Ziz is back ! Et on ne peut pas dire que son horizon se soit dégagé depuis Cendres de Marbella ou Maître de cérémonie. Nous l’avions quitté affublé d’un costard de croque-mort improvisé, nous le retrouvons, égal à lui-même, surfant entre précarité suburbaine et expédients tous plus foireux les uns que les autres. En quatre tableaux, comme autant de lavis en noir et gris, Hervé Mestron reprend son meilleur rôle, celui de peintre vif et déjanté d’une banlieue qu’il connaît sur le bout des pinceaux. Rappelons qu’il habite Aubervilliers, 9.3 DC, depuis toujours et que ses traits, certes forcés au burin, ne racontent que ces matérialités sordides mais bien réelles.
À propos de réalisme turpide, le premier texte, Roland, vaut son pesant de galettes de crack. En une sorte de bourbier intergénérationnel, entre un père fantôme à plusieurs visages et un bébé en Moïse mal enquillé dans la vie, Ziz claudique, vacille, mais tient son cap aléatoire.
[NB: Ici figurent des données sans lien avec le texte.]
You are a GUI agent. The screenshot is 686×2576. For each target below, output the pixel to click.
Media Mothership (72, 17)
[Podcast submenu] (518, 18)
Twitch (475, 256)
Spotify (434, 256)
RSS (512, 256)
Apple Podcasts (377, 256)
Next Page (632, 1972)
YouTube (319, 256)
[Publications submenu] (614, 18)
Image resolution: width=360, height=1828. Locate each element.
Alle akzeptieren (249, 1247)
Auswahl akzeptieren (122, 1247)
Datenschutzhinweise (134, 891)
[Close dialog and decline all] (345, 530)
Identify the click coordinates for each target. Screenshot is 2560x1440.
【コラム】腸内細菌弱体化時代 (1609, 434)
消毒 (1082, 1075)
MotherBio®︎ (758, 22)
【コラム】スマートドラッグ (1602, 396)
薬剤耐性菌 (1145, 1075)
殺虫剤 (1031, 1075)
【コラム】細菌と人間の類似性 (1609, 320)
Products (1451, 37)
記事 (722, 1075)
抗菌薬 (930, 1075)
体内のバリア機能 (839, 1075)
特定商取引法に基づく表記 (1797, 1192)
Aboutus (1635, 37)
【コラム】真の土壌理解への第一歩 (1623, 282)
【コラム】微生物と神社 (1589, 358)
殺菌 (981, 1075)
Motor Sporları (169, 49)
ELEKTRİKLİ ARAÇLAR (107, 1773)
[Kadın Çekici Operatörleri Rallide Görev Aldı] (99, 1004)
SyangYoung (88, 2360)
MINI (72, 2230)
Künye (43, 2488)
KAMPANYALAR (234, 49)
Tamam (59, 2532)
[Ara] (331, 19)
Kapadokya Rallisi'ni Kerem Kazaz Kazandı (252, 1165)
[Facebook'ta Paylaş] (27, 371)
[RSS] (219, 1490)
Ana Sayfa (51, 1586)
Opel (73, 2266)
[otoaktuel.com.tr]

Le braquo suivant est tout aussi minablement raté. Faut bien avouer qu’après le mitard on rebat les cartes et les prétentions : « C’est un peu comme ça que je suis passé de la grande délinquance à la petite. Que normalement c’est l’inverse, avec l’âge, l’expérience, tout ça, tu montes en grade. Toi c’est le contraire, tu descends ». Ziz y perd même sa magnifique gueule d’ange abruti pour devenir ce Sans visage annoncé par le titre. Il tente aussi d’y apprivoiser la campagne et les clapiers préfabriqués d’un genre de Val-de-Reuil bourguignon. Mais les destins savonnés ne changent pas en fonction du décor. Quand ça veut pas, ça veut pas. Dick crève pour la seconde fois, Nadège trinque encore et encore, les incendies reviennent comme un refrain collant et le cave finit à la cave.


Pas moins débridé, le troisième et bien nommé Balance cabote au pif entre ethnographie dézinguée et kits de survie low cost. La surface livide du marigot s’irise, Dick, le pote de maternelle, ressuscite pour quelques pages, pas plus, et Ziz redémarre propre comme un sous neuf de contrebande. Même Nadège veille en apnée sur le landau d’emprunt. Comme si ça pouvait durer. Non, ça ne dure pas et le Ô Bled ! final n’arrange rien à l’affaire. Le business du trafic d’organes pulvérise les limites de l’indicible sans égratigner la torve bonhommie générale. Mais Ziz rabat son caquet et termine en roue libre et quasi peinarde, sans même penser à ces autres roues libres de rodéo hors quota de décibels tonitruants sur le boulevard Maurice Thorez ou l’avenue Marx Dormoy. Oran est au bout de la rue, square Rol-Tanguy, s’il y arrive.

Je vous laisse : deux gusses rivalisent d’amabilités en bas de mon bloc pour une place de stationnement. J’entends déjà Hervé Mestron extrapoler l’embrouille dès le prochain épisode…

JLM

MAÎTRE DE CÉRÉMONIE de Hervé Mestron / Editions In8.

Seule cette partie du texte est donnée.